Beneath this instruction is a block of data; output from it exactly the lines that run from the one containing "The width and height of the screenshot is (446, 452)." through the one containing "Click the Personalizar", inclusive.
━━━━━ Exercise data ━━━━━
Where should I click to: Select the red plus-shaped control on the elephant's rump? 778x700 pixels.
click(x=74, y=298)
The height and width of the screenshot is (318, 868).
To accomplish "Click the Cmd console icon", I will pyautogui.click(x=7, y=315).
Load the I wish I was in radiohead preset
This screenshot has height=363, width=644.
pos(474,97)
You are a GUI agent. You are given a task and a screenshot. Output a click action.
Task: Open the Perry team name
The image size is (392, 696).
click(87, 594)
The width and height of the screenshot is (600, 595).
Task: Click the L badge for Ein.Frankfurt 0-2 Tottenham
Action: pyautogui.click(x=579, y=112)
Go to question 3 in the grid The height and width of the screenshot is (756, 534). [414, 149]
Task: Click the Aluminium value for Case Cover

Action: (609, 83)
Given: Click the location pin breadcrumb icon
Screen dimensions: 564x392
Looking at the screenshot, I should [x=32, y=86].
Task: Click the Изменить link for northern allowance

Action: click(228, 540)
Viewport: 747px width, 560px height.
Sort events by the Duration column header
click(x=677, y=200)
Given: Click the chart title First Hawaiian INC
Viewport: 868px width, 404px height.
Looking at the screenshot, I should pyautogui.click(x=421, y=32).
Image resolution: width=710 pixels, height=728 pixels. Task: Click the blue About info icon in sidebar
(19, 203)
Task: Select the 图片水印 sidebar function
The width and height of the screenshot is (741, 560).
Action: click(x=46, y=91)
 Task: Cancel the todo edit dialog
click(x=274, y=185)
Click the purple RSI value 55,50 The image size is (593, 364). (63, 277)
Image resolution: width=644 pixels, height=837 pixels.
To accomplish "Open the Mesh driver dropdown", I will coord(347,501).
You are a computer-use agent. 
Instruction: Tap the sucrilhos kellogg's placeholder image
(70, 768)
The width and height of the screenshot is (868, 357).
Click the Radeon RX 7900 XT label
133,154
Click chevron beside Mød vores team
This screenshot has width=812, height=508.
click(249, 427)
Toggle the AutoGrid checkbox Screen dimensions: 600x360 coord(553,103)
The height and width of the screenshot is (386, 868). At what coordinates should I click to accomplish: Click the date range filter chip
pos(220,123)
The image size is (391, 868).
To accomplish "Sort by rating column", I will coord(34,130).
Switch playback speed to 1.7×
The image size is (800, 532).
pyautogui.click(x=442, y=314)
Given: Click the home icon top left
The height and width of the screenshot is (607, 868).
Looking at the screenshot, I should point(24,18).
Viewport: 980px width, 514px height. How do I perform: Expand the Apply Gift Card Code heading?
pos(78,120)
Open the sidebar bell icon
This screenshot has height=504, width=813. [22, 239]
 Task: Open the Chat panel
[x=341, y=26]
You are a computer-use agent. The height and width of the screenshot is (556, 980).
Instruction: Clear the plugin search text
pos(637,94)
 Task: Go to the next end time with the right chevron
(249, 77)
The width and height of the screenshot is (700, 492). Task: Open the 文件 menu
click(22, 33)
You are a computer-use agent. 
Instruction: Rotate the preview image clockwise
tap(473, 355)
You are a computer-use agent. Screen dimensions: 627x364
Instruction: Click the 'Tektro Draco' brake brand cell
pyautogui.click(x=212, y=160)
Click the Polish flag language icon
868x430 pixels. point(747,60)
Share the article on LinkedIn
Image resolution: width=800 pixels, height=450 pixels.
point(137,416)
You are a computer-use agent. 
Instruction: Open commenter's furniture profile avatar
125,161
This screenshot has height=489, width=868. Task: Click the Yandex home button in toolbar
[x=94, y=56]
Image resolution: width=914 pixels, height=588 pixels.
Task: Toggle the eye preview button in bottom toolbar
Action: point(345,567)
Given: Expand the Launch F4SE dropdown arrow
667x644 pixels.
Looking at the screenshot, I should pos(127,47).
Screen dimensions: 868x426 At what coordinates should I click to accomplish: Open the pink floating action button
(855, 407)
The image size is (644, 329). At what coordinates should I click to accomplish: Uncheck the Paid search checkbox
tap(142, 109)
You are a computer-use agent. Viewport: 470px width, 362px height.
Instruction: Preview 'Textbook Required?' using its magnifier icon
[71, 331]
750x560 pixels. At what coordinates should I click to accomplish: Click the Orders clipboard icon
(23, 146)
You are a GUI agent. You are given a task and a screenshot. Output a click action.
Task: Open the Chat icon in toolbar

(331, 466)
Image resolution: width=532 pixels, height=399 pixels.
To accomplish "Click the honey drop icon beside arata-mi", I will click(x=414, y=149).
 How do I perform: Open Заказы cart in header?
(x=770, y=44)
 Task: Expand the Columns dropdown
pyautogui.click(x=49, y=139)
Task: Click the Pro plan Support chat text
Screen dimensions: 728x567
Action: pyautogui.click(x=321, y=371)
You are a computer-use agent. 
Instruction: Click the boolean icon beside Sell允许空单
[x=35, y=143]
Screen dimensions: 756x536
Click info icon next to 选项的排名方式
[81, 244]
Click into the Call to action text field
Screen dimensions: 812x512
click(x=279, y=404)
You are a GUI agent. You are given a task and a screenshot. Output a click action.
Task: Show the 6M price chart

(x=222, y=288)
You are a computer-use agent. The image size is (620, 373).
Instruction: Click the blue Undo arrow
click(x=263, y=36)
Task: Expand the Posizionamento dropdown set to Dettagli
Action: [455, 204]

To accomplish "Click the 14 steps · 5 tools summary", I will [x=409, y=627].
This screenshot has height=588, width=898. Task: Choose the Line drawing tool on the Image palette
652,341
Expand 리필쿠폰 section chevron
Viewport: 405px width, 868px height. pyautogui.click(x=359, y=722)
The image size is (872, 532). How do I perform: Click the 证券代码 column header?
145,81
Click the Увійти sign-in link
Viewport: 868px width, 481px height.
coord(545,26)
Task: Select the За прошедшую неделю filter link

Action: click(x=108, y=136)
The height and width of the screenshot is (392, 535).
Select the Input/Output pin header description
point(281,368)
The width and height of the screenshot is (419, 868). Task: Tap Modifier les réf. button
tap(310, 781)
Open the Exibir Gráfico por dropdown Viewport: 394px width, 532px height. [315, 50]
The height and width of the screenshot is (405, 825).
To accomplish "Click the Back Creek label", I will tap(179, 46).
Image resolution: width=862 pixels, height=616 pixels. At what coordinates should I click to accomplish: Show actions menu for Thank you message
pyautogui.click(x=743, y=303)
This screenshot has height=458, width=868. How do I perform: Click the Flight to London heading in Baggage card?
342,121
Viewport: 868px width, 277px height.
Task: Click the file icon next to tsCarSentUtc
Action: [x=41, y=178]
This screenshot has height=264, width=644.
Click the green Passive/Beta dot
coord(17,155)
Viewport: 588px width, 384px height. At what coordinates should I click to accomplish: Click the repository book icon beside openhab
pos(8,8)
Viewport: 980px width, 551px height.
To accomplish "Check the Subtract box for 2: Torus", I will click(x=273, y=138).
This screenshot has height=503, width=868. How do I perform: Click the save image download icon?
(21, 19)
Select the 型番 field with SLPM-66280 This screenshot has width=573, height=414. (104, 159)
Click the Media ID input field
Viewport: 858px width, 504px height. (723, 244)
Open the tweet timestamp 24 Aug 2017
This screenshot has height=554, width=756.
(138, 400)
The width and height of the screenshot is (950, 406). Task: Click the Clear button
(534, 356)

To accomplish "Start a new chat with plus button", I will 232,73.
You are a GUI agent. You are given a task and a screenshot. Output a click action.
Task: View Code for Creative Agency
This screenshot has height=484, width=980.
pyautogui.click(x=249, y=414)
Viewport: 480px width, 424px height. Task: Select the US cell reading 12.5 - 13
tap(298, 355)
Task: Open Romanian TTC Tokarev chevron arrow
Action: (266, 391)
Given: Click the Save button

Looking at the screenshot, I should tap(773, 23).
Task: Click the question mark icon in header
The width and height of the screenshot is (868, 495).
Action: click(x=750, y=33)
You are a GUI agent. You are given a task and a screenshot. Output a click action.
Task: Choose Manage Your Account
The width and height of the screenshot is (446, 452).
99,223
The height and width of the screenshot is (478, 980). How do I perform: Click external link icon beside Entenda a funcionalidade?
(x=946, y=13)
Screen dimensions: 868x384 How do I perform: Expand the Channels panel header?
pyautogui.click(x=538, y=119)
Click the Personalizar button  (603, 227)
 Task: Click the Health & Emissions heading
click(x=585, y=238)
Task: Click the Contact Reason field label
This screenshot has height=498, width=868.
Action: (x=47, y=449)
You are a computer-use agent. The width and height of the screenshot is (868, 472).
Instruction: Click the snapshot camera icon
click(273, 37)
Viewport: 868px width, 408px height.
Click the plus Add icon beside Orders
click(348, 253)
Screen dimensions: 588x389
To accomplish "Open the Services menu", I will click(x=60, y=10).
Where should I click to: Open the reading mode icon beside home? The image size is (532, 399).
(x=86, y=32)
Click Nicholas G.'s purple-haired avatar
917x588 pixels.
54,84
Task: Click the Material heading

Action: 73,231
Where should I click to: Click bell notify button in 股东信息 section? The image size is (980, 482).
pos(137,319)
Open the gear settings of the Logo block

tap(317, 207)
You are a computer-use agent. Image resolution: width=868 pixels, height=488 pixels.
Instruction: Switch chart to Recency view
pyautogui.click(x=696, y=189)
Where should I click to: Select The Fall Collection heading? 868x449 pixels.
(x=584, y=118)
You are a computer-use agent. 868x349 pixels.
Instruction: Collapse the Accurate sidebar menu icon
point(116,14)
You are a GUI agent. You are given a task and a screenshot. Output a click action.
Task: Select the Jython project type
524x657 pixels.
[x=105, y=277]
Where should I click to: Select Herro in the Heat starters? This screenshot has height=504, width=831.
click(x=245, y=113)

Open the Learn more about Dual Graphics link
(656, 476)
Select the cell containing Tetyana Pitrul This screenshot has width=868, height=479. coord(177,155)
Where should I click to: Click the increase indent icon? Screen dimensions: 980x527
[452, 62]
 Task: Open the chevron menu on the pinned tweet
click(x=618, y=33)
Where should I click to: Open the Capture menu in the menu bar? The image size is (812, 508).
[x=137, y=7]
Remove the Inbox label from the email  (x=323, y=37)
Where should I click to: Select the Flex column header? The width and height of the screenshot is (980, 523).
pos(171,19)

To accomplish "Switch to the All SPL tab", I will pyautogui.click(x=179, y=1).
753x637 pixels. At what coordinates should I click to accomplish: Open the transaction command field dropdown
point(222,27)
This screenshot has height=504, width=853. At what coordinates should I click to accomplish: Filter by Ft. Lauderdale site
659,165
━━━━━
* Answer box *
The width and height of the screenshot is (446, 452).
99,223
The height and width of the screenshot is (478, 980). How do I perform: Click external link icon beside Entenda a funcionalidade?
(x=946, y=13)
Screen dimensions: 868x384 How do I perform: Expand the Channels panel header?
pyautogui.click(x=538, y=119)
Click the Personalizar button  (603, 227)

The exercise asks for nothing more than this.